◆ Tasks to carry out:
1. Decide whether each statement below agrees with the review of Patron Saints of Nothing: (a) Duterte was elected President of the Philippines in 2016; (b) according to the United Nations Office on Drugs and Crime, drug use in the Philippines is more common than the global average; (c) the Philippine Daily Inquirer published a "kill list." Answer yes or no for each, and quote the deciding words of the review.
2. Retype the part of the review of Patron Saints of Nothing that runs from "One and a half" up to and including "cousin, Jun’s death.".

Title: Patron Saints of Nothing

Author: Randy Ribay

Date Read: April 12, 2020

One and a half snaps.

Young Adult authors are exploring more and more topics that expose readers to the uncomfortable truths of our world. Patron Saints of Nothing takes readers to the Philippines, to discover with Jay, the truth of his cousin, Jun’s death.

Rodrigo Duterte is the President of the Philippines, elected in 2016. After his inauguration, Duterte gave a speech urging Filipino citizens to kill drug addicts. The Philippine Daily Inquirer published a “kill list.” Duterte has justified the drug war by claiming that the Philippines was becoming a “narco-state”. According to the United Nations Office on Drugs and Crime, the prevalence of drug use in the country is lower than the global average. Duterte has dismissed human rights concerns by dehumanizing drug users. This is the current political context surrounding this story.

◆ Dataset extract:
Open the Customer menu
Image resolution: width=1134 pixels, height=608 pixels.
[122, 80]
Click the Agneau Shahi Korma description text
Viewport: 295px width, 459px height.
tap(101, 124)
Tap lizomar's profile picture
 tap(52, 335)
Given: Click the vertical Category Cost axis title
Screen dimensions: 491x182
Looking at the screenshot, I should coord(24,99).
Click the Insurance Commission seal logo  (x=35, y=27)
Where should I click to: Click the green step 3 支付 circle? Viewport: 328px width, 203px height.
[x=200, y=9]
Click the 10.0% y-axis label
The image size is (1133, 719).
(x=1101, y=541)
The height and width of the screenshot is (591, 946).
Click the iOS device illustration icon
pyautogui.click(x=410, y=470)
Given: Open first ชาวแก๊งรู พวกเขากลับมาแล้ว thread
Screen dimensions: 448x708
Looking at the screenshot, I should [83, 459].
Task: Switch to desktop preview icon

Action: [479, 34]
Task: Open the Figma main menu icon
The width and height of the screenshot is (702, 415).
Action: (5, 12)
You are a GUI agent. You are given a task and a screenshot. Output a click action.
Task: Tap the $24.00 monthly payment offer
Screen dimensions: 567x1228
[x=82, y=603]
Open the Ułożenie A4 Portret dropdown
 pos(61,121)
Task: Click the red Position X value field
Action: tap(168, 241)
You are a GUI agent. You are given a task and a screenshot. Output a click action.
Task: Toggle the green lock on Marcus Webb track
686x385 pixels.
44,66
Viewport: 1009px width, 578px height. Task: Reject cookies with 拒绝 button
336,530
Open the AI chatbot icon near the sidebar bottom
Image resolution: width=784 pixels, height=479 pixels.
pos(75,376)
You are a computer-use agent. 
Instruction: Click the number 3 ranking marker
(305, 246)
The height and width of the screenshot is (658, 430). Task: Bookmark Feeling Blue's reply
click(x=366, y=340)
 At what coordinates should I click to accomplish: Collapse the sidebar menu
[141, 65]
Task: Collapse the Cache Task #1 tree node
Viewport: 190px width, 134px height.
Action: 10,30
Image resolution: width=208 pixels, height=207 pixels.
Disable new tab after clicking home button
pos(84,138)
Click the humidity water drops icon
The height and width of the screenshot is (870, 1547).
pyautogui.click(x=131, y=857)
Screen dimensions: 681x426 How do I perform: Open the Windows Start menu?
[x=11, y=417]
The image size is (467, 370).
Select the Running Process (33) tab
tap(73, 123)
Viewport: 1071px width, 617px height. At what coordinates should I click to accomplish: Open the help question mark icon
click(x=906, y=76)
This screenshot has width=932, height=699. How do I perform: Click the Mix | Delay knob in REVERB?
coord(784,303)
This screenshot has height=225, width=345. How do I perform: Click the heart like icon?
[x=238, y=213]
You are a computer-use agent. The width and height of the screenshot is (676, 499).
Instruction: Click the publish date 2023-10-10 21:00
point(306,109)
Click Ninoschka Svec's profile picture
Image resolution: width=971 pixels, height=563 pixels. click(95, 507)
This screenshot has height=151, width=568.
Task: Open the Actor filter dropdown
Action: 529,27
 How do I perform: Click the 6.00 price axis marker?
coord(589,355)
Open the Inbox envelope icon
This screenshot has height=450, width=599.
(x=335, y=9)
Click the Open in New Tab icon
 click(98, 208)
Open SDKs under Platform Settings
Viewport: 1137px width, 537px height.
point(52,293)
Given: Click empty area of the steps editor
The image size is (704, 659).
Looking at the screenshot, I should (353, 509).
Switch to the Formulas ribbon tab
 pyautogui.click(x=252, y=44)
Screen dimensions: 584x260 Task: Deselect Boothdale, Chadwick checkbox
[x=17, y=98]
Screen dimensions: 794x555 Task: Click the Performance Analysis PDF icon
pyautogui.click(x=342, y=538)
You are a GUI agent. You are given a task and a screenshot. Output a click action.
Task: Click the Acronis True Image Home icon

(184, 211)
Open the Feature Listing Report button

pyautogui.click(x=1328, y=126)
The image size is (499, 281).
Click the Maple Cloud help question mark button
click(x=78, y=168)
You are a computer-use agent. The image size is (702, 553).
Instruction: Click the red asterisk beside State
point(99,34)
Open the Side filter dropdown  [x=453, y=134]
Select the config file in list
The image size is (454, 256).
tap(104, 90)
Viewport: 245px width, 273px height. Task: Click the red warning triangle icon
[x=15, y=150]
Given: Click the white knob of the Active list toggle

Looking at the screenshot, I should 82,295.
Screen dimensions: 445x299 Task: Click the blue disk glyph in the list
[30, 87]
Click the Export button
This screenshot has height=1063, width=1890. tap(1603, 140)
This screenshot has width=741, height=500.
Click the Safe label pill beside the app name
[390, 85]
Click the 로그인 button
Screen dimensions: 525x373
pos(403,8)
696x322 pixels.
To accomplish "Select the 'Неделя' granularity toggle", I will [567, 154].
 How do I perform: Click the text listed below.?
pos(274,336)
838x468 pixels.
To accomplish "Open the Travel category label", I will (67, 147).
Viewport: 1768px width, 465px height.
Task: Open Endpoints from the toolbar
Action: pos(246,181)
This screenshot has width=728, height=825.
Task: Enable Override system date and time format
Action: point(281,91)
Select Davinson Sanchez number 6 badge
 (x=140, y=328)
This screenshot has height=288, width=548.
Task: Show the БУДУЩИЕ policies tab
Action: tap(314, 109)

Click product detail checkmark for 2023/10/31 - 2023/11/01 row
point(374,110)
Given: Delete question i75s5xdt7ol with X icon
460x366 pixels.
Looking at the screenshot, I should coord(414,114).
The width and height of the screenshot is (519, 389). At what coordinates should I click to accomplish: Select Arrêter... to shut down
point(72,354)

◆ Task responses:
1.
(a) Yes: "Rodrigo Duterte is the President of the Philippines, elected in 2016."
(b) No: "the prevalence of drug use in the country is lower than the global average."
(c) Yes: "The Philippine Daily Inquirer published a “kill list.”"

2.
One and a half snaps.

Young Adult authors are exploring more and more topics that expose readers to the uncomfortable truths of our world. Patron Saints of Nothing takes readers to the Philippines, to discover with Jay, the truth of his cousin, Jun’s death.